Post date: Sep 04, 2017 9:37:58 PM
Here are my notes on preparing data for F4 tests:
1. Create genotype (geno) files. I used the genotype point estimates for this (computed from genotype likelihood and population allele frequencies). Sex chromosomes pair individuals. Genotypes were rounded to the nearest integer, unless then were > 0.1 from an integer, in which case they were set to 9 (missing data). These are used to calculate genotype frequencies.
perl mkGeno.pl pntest_lychybAutos_*
makes lycHybAnc.geno
perl mkGeno.pl pntest_lychybSex_*
makes lycHybAnc.geno
2. Next I made geno files for each autosome.
get LG info
tail -n +2 pntest_lychybAutos_BHP.txt | cut -f 1 -d ":" > autoLgs.txt
perl splitLg.pl
3. Prepare SNP files
get SNP info
tail -n +2 pntest_lychybAutos_KHL.txt | cut -f 1 -d " " > autoSnpIds.txt
format is: snpID LG CMpos bppos allele1 allele2
as far as I can tell only LG matters, that and CMpos are real, the rest is made up
perl makeSnpFile.pl
4. Make individual id and group files
first extract the number of individual per population for autosomes and the Z chromsome and print these to files:
perl mkIndList.pl pntest_lychybSex_*txt
makes indListSex.txt
perl mkIndList.pl pntest_lychybAutos_*txt
makes indListAuto.txt
Then I generated the codes1.txt file that groups populations.

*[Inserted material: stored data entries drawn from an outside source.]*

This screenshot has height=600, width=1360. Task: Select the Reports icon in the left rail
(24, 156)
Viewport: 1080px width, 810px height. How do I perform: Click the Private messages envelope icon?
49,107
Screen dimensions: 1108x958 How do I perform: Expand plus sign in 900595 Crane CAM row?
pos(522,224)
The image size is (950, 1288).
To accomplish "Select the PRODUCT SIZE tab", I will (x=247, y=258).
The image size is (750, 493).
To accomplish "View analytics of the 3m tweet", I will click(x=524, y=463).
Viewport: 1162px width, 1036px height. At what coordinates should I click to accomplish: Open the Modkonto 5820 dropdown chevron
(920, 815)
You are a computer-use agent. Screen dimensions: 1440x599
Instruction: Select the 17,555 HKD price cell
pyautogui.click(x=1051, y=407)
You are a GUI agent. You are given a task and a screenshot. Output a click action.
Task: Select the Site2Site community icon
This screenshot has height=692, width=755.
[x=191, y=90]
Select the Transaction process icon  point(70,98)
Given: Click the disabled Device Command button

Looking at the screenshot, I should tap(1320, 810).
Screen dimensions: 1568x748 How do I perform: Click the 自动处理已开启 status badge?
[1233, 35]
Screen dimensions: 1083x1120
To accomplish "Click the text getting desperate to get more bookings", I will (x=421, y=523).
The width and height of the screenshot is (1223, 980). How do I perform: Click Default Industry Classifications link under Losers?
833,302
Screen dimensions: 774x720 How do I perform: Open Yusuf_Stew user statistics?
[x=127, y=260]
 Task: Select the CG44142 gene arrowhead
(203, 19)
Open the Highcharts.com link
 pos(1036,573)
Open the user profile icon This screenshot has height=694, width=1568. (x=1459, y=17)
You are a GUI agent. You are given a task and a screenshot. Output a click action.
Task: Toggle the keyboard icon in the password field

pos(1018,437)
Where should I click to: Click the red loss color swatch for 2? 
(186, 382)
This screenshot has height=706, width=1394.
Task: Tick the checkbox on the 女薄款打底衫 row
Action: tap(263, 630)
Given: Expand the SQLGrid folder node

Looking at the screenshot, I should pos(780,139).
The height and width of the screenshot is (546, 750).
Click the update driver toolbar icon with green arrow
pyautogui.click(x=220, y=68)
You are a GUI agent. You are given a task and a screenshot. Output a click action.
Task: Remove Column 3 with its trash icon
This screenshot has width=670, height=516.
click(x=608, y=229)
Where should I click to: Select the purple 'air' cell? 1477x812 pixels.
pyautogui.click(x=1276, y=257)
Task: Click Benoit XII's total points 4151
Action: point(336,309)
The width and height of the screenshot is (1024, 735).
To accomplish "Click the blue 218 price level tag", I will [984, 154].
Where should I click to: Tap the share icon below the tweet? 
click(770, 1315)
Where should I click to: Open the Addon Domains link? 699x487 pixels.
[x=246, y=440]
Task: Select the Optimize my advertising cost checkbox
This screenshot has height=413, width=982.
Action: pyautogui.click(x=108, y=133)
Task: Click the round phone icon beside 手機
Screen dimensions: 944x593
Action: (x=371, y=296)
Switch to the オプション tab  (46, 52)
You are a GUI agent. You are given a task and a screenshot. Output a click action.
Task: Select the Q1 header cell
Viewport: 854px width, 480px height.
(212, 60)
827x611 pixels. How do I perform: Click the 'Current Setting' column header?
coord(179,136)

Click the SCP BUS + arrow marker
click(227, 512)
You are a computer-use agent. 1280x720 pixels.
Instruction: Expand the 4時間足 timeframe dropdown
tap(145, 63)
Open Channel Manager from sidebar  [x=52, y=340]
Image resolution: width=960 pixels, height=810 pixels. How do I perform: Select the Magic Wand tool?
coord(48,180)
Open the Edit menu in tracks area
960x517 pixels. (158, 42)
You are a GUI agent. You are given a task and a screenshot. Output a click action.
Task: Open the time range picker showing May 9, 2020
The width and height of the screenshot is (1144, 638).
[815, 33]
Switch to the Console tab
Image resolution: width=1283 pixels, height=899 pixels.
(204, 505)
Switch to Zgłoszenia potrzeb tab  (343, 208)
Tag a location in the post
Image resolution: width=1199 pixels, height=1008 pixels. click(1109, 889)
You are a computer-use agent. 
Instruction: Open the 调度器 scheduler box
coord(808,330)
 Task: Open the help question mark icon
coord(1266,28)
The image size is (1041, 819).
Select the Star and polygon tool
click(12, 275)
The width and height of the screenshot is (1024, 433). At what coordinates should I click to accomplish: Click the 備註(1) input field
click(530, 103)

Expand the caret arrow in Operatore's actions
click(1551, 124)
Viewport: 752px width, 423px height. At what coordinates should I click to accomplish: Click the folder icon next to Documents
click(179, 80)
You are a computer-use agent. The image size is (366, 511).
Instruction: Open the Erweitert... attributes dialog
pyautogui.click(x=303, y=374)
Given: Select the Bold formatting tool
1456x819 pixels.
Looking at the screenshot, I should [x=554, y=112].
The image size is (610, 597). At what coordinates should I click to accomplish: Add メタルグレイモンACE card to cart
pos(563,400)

Most were given their own unique ID, but anna and melissa populations (two flavors) were grouped to serve as parents.
This was used to generate the actual ind files
perl mkIndFile.pl codes1.txt indListAuto.txt
makes lycHybAncVer1.ind
perl mkIndFile.pl codes1.txt indListSex.txt
makes lycHybAncSexVer1.ind